Hélène Perlant raconte le “silence de l’intérieur” à Bétharram

“Je voulais me faire recenser comme victime, dire ‘j’en suis de Bétharram’, je vais pouvoir parler avec eux, victime quelconque, parmi d’autres et fille du Premier ministre.” Hélène Perlant, 53 ans, est l’une des victimes des violences commises des années 1950 à 2010 au sein de Notre-Dame de Bétharram, un établissement catholique dans les Pyrénées-Orientales.
Elle témoigne dans le livre Le silence de Bétharram paru ce jeudi 24 avril aux éditions Michel Lafon, co-écrit par Alain Esquerre – porte-parole de l’association des victimes de Notre-Dame de Bétharram – et Clémence Badault.
Invitée sur France Inter avec Alain Esquerre ce jeudi, la fille du Premier ministre est revenue sur l’épisode de violences particulièrement traumatisant dont elle a été victime, il y a près de 40 ans. À ce moment-là , elle était âgée de 14 ans et se trouvait en camp scout. C’est lors de ce séjour qu’elle a été passée à tabac par le père Lartiguet (mort en 2000).
“Je n’ai rien dit à personne”
“Mon souvenir le plus frappant, ce sont les regards. Ce que j’appelle ces regards épinglés au mur comme des papillons morts. Ces regards vides de 40 personnes adultes, certains élus locaux et d’enfants […] ce qui est horrible c’est cette agression faite au corps, qui vous prend dans votre dignité, qui vous laisse dans une humiliation”, explique-t-elle au micro de France Inter.

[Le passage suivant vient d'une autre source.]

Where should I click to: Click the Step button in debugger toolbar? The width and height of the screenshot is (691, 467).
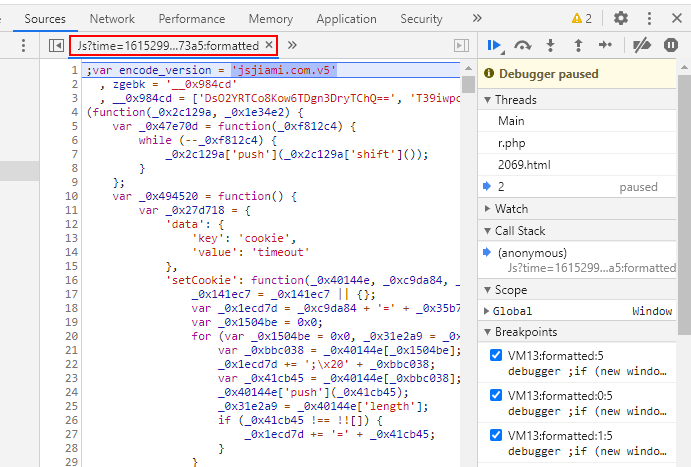click(605, 45)
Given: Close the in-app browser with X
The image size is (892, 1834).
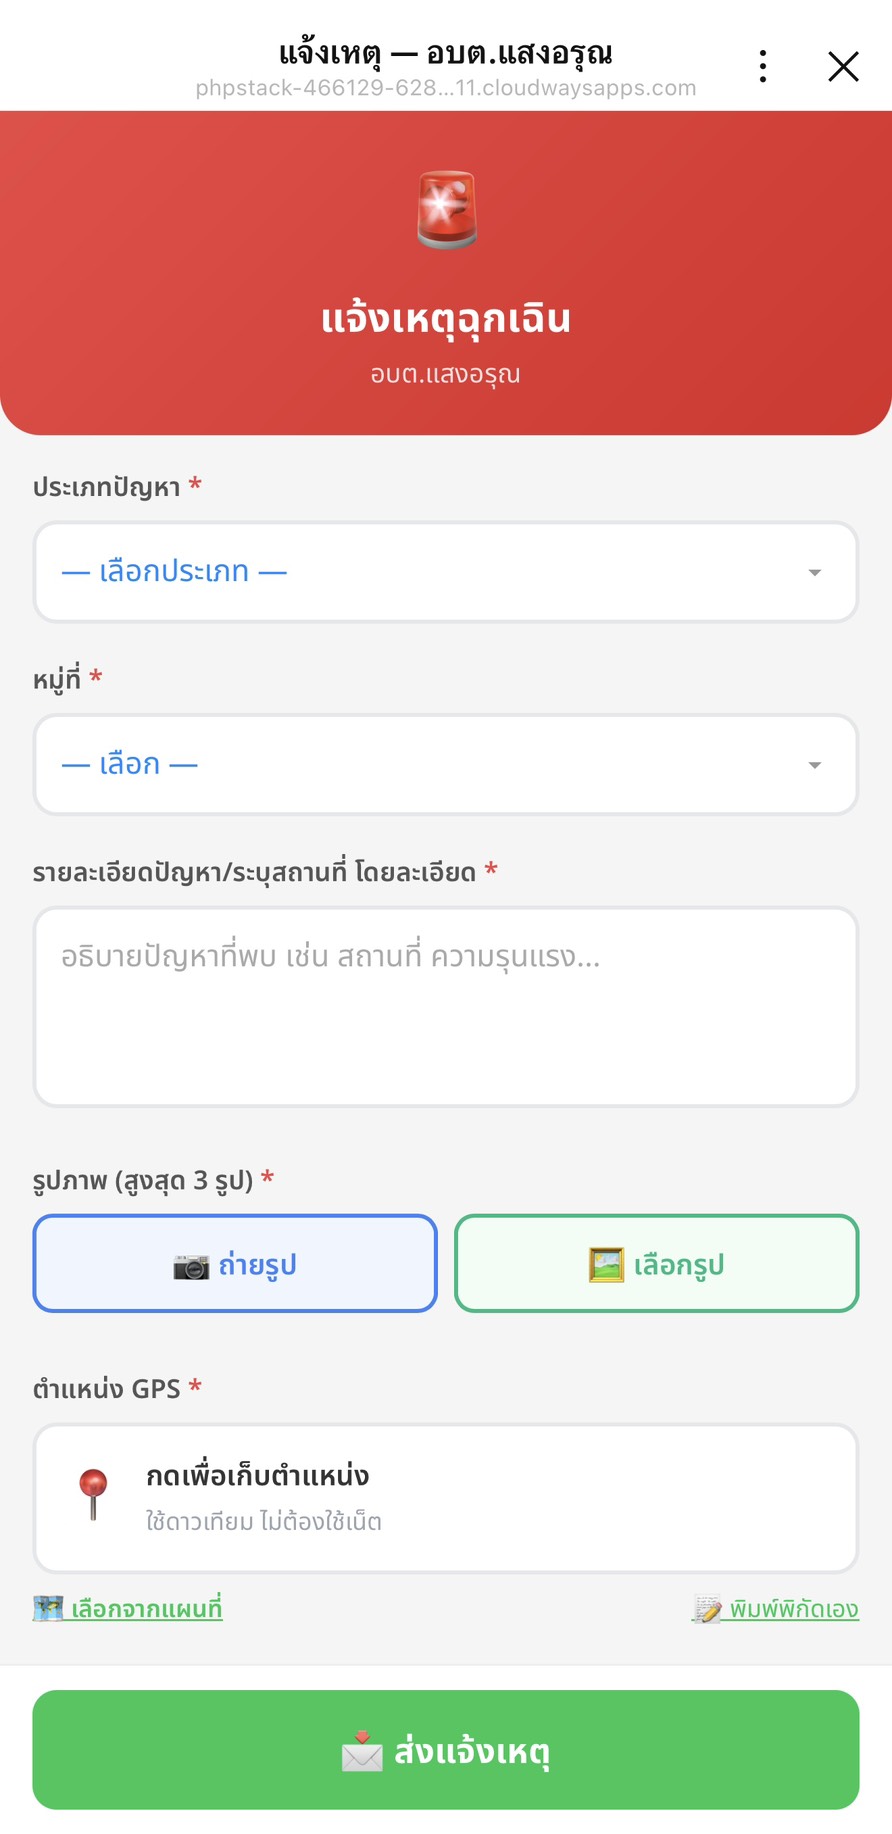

Elle n’avait jamais parlé de ce terrible épisode avant le livre. “Je n’ai rien dit à personne, même pas à moi-même. Je sais que j’ai été agressée, je me suis demandé pendant plusieurs années, sans culpabilité, ‘pourquoi je n’ai pas quitté ce groupe?’, ‘pourquoi je n’ai pas porté plainte’. Il a fallu tout le livre d’Alain pour que je comprenne comment ça fonctionnait ce silence.”
Dans cet entretien, Hélène Perlant est aussi revenue sur un passage à tabac dont elle a été témoin. Une plainte pour “non-dénonciation de crime et délit” a été déposée en février contre son père, que le plaignant estimait “forcément” mis au courant de l’épisode par sa fille. Un “souvenir” qu’elle “avait oublié” et qui est remonté après cette plainte. “Dès que les coups ont commencé, j’ai été renvoyée à ma propre scène. C’est mon effroi que cet homme a vu dans mes yeux.”
“100% des enfants de députés à Bétharram ont été tabassés ou violés”
Elle insiste sur le fait que son père, comme les autres parents d’élèves, n’étaient pas au courant des violences subies par les enfants, “un silence de l’intérieur”, selon elle. “Plus il y a de témoins, moins ça parle et plus on est intriqués, moins on voit.” Ça fonctionne comme ça, en fait: on a tout sous les yeux (…) sauf qu’on l’a tellement sous les yeux qu’on ne voit rien”. Selon Hélène Perlant, les parents ne pouvaient pas comprendre ce qu’il se passait.
Hélène Perlant insiste sur le fait que tous les élèves étaient des cibles potentielles. “Elle casse cette légende urbaine de croire qu’à Bétharram, parce qu’on était fille ou fils de, on était protégés”, explique Alain Escarre qui évoque aussi le témoignage de Loïc, “fils de notable et qui va se faire attoucher pendant plus d’un an et demi”. Il précise: “Moi-même je le croyais intouchable.”
Hélène Perlant abonde en ce sens. “Dans ma promo, nous étions deux enfants de députés et j’ai l’autorisation de dire que 100 % des enfants de députés à Bétharram ont été tabassés ou violés et n’ont pas parlé.”
“Tous des victimes à égalité”
Elle ajoute: “Nous, nous avons cru que les autres toléraient notre passage à tabac parce qu’on était les notables qu’il fallait se faire, eux ont crû qu’on consentait à leurs passages à tabac et leurs viols parce qu’ils ne comptaient pour rien dans la société, j’ai envie de leur dire: on est tous victimes à égalité.”
À ce jour, dans ce dossier, plus de 200 plaintes ont déjà été déposées par des victimes. Elles visent des prêtres, mais également des surveillants et certains élèves. Un ancien surveillant de l’établissement a d’ailleurs été mis en examen pour “agression sexuelle sur mineur de quinze ans en 2004” et “viol sur mineur de quinze ans par personne ayant autorité commis entre 1991 et 1994”.